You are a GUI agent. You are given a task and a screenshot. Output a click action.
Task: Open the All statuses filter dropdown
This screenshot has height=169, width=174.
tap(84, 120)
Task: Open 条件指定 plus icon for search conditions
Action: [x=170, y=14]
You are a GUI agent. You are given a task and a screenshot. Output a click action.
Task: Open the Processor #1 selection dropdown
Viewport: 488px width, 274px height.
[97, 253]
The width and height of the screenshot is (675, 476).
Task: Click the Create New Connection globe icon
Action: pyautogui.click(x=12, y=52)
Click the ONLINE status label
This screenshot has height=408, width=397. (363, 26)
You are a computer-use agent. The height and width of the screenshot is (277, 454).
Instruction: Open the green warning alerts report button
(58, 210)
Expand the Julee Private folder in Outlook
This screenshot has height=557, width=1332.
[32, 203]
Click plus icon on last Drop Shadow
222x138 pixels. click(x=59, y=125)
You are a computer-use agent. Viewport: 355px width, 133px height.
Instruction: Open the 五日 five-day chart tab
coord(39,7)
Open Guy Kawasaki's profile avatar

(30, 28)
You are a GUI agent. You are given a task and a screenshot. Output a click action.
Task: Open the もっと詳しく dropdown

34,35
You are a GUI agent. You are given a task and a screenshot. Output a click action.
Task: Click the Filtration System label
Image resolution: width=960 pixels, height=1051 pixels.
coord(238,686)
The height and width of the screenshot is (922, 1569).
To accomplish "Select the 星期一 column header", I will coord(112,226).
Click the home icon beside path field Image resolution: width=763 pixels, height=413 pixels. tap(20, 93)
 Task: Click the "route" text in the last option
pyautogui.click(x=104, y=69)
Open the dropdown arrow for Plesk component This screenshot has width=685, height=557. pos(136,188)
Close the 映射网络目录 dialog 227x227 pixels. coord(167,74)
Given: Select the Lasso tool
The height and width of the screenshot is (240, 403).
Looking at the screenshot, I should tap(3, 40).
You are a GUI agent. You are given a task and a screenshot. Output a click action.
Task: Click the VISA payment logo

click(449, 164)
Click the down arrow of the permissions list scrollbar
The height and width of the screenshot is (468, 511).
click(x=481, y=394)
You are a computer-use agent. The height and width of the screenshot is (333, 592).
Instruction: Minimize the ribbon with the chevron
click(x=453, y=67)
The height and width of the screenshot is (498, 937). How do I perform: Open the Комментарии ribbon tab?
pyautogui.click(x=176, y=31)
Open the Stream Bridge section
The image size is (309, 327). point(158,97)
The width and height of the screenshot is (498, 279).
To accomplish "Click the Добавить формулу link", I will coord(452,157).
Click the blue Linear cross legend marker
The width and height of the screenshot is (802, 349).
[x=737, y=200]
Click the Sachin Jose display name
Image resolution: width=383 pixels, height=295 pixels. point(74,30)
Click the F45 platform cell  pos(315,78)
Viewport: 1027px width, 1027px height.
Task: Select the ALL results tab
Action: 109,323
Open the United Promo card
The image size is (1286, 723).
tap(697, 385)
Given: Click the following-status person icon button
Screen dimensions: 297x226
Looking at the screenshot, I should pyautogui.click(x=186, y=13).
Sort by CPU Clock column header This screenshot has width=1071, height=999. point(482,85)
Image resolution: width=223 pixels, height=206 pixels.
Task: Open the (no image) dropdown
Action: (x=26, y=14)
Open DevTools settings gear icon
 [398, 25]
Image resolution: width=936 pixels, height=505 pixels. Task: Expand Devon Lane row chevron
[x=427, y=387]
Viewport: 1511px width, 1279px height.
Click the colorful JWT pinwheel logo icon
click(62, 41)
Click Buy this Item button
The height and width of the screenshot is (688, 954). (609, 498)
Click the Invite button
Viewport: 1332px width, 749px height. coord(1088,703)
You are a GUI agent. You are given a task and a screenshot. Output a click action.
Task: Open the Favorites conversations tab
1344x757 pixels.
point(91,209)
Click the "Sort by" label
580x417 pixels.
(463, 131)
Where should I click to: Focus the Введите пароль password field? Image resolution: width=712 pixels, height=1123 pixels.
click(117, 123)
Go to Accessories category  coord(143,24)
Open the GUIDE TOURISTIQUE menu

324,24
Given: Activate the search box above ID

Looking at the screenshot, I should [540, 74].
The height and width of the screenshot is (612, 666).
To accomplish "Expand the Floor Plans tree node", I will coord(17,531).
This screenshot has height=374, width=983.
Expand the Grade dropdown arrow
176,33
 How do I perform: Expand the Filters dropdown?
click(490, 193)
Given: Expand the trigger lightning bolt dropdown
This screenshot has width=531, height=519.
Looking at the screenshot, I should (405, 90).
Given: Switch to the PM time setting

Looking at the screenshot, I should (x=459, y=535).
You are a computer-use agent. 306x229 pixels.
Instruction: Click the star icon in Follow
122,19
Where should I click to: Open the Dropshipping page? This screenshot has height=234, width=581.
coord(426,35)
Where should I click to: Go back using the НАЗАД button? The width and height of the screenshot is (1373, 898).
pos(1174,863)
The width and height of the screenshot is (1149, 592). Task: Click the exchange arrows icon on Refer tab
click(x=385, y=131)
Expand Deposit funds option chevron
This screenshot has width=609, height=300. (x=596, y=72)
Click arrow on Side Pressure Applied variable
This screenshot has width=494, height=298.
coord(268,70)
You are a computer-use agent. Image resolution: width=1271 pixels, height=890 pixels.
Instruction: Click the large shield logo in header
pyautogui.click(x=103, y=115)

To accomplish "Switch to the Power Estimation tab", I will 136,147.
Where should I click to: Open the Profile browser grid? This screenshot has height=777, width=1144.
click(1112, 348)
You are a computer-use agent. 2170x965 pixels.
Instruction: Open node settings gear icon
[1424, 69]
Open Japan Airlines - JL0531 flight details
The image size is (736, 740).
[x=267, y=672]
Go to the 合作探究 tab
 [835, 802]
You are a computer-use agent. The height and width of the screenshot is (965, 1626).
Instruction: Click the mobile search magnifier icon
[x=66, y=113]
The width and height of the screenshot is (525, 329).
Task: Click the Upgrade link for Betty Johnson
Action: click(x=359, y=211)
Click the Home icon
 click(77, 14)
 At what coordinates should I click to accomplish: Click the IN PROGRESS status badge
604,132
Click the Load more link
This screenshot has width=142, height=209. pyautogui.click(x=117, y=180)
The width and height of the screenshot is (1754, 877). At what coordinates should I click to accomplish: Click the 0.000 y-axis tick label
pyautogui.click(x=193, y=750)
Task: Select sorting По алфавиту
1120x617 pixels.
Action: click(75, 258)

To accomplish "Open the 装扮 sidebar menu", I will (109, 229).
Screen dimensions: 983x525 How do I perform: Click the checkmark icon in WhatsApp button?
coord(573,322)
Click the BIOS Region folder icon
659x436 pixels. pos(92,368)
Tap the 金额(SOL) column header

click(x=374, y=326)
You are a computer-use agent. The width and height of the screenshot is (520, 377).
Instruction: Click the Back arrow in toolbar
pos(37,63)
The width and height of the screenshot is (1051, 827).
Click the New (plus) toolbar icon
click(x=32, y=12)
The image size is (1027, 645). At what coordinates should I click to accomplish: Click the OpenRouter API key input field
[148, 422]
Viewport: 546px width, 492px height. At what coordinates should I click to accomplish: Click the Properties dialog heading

..............................

■ **REQUIRED WORK**:
Reproduce all of the rows above word for word, leaving nothing out and changing nothing.

■ **EXERCISE RESPONSE**:
You are a GUI agent. You are given a task and a screenshot. Output a click action.
Task: Open the All statuses filter dropdown
This screenshot has height=169, width=174.
tap(84, 120)
Task: Open 条件指定 plus icon for search conditions
Action: [x=170, y=14]
You are a GUI agent. You are given a task and a screenshot. Output a click action.
Task: Open the Processor #1 selection dropdown
Viewport: 488px width, 274px height.
[97, 253]
The width and height of the screenshot is (675, 476).
Task: Click the Create New Connection globe icon
Action: pyautogui.click(x=12, y=52)
Click the ONLINE status label
This screenshot has height=408, width=397. (363, 26)
You are a computer-use agent. The height and width of the screenshot is (277, 454).
Instruction: Open the green warning alerts report button
(58, 210)
Expand the Julee Private folder in Outlook
This screenshot has height=557, width=1332.
[32, 203]
Click plus icon on last Drop Shadow
222x138 pixels. click(x=59, y=125)
You are a computer-use agent. Viewport: 355px width, 133px height.
Instruction: Open the 五日 five-day chart tab
coord(39,7)
Open Guy Kawasaki's profile avatar

(30, 28)
You are a GUI agent. You are given a task and a screenshot. Output a click action.
Task: Open the もっと詳しく dropdown

34,35
You are a GUI agent. You are given a task and a screenshot. Output a click action.
Task: Click the Filtration System label
Image resolution: width=960 pixels, height=1051 pixels.
coord(238,686)
The height and width of the screenshot is (922, 1569).
To accomplish "Select the 星期一 column header", I will coord(112,226).
Click the home icon beside path field Image resolution: width=763 pixels, height=413 pixels. tap(20, 93)
 Task: Click the "route" text in the last option
pyautogui.click(x=104, y=69)
Open the dropdown arrow for Plesk component This screenshot has width=685, height=557. pos(136,188)
Close the 映射网络目录 dialog 227x227 pixels. coord(167,74)
Given: Select the Lasso tool
The height and width of the screenshot is (240, 403).
Looking at the screenshot, I should tap(3, 40).
You are a GUI agent. You are given a task and a screenshot. Output a click action.
Task: Click the VISA payment logo

click(449, 164)
Click the down arrow of the permissions list scrollbar
The height and width of the screenshot is (468, 511).
click(x=481, y=394)
You are a computer-use agent. The height and width of the screenshot is (333, 592).
Instruction: Minimize the ribbon with the chevron
click(x=453, y=67)
The height and width of the screenshot is (498, 937). How do I perform: Open the Комментарии ribbon tab?
pyautogui.click(x=176, y=31)
Open the Stream Bridge section
The image size is (309, 327). point(158,97)
The width and height of the screenshot is (498, 279).
To accomplish "Click the Добавить формулу link", I will coord(452,157).
Click the blue Linear cross legend marker
The width and height of the screenshot is (802, 349).
[x=737, y=200]
Click the Sachin Jose display name
Image resolution: width=383 pixels, height=295 pixels. point(74,30)
Click the F45 platform cell  pos(315,78)
Viewport: 1027px width, 1027px height.
Task: Select the ALL results tab
Action: 109,323
Open the United Promo card
The image size is (1286, 723).
tap(697, 385)
Given: Click the following-status person icon button
Screen dimensions: 297x226
Looking at the screenshot, I should pyautogui.click(x=186, y=13).
Sort by CPU Clock column header This screenshot has width=1071, height=999. point(482,85)
Image resolution: width=223 pixels, height=206 pixels.
Task: Open the (no image) dropdown
Action: (x=26, y=14)
Open DevTools settings gear icon
 [398, 25]
Image resolution: width=936 pixels, height=505 pixels. Task: Expand Devon Lane row chevron
[x=427, y=387]
Viewport: 1511px width, 1279px height.
Click the colorful JWT pinwheel logo icon
click(62, 41)
Click Buy this Item button
The height and width of the screenshot is (688, 954). (609, 498)
Click the Invite button
Viewport: 1332px width, 749px height. coord(1088,703)
You are a GUI agent. You are given a task and a screenshot. Output a click action.
Task: Open the Favorites conversations tab
1344x757 pixels.
point(91,209)
Click the "Sort by" label
580x417 pixels.
(463, 131)
Where should I click to: Focus the Введите пароль password field? Image resolution: width=712 pixels, height=1123 pixels.
click(117, 123)
Go to Accessories category  coord(143,24)
Open the GUIDE TOURISTIQUE menu

324,24
Given: Activate the search box above ID

Looking at the screenshot, I should [540, 74].
The height and width of the screenshot is (612, 666).
To accomplish "Expand the Floor Plans tree node", I will coord(17,531).
This screenshot has height=374, width=983.
Expand the Grade dropdown arrow
176,33
 How do I perform: Expand the Filters dropdown?
click(490, 193)
Given: Expand the trigger lightning bolt dropdown
This screenshot has width=531, height=519.
Looking at the screenshot, I should (405, 90).
Given: Switch to the PM time setting

Looking at the screenshot, I should (x=459, y=535).
You are a computer-use agent. 306x229 pixels.
Instruction: Click the star icon in Follow
122,19
Where should I click to: Open the Dropshipping page? This screenshot has height=234, width=581.
coord(426,35)
Where should I click to: Go back using the НАЗАД button? The width and height of the screenshot is (1373, 898).
pos(1174,863)
The width and height of the screenshot is (1149, 592). Task: Click the exchange arrows icon on Refer tab
click(x=385, y=131)
Expand Deposit funds option chevron
This screenshot has width=609, height=300. (x=596, y=72)
Click arrow on Side Pressure Applied variable
This screenshot has width=494, height=298.
coord(268,70)
You are a computer-use agent. Image resolution: width=1271 pixels, height=890 pixels.
Instruction: Click the large shield logo in header
pyautogui.click(x=103, y=115)

To accomplish "Switch to the Power Estimation tab", I will 136,147.
Where should I click to: Open the Profile browser grid? This screenshot has height=777, width=1144.
click(1112, 348)
You are a computer-use agent. 2170x965 pixels.
Instruction: Open node settings gear icon
[1424, 69]
Open Japan Airlines - JL0531 flight details
The image size is (736, 740).
[x=267, y=672]
Go to the 合作探究 tab
 [835, 802]
You are a computer-use agent. The height and width of the screenshot is (965, 1626).
Instruction: Click the mobile search magnifier icon
[x=66, y=113]
The width and height of the screenshot is (525, 329).
Task: Click the Upgrade link for Betty Johnson
Action: click(x=359, y=211)
Click the Home icon
 click(77, 14)
 At what coordinates should I click to accomplish: Click the IN PROGRESS status badge
604,132
Click the Load more link
This screenshot has width=142, height=209. pyautogui.click(x=117, y=180)
The width and height of the screenshot is (1754, 877). At what coordinates should I click to accomplish: Click the 0.000 y-axis tick label
pyautogui.click(x=193, y=750)
Task: Select sorting По алфавиту
1120x617 pixels.
Action: click(75, 258)

To accomplish "Open the 装扮 sidebar menu", I will (109, 229).
Screen dimensions: 983x525 How do I perform: Click the checkmark icon in WhatsApp button?
coord(573,322)
Click the BIOS Region folder icon
659x436 pixels. pos(92,368)
Tap the 金额(SOL) column header

click(x=374, y=326)
You are a computer-use agent. The width and height of the screenshot is (520, 377).
Instruction: Click the Back arrow in toolbar
pos(37,63)
The width and height of the screenshot is (1051, 827).
Click the New (plus) toolbar icon
click(x=32, y=12)
The image size is (1027, 645). At what coordinates should I click to accomplish: Click the OpenRouter API key input field
[148, 422]
Viewport: 546px width, 492px height. At what coordinates should I click to accomplish: Click the Properties dialog heading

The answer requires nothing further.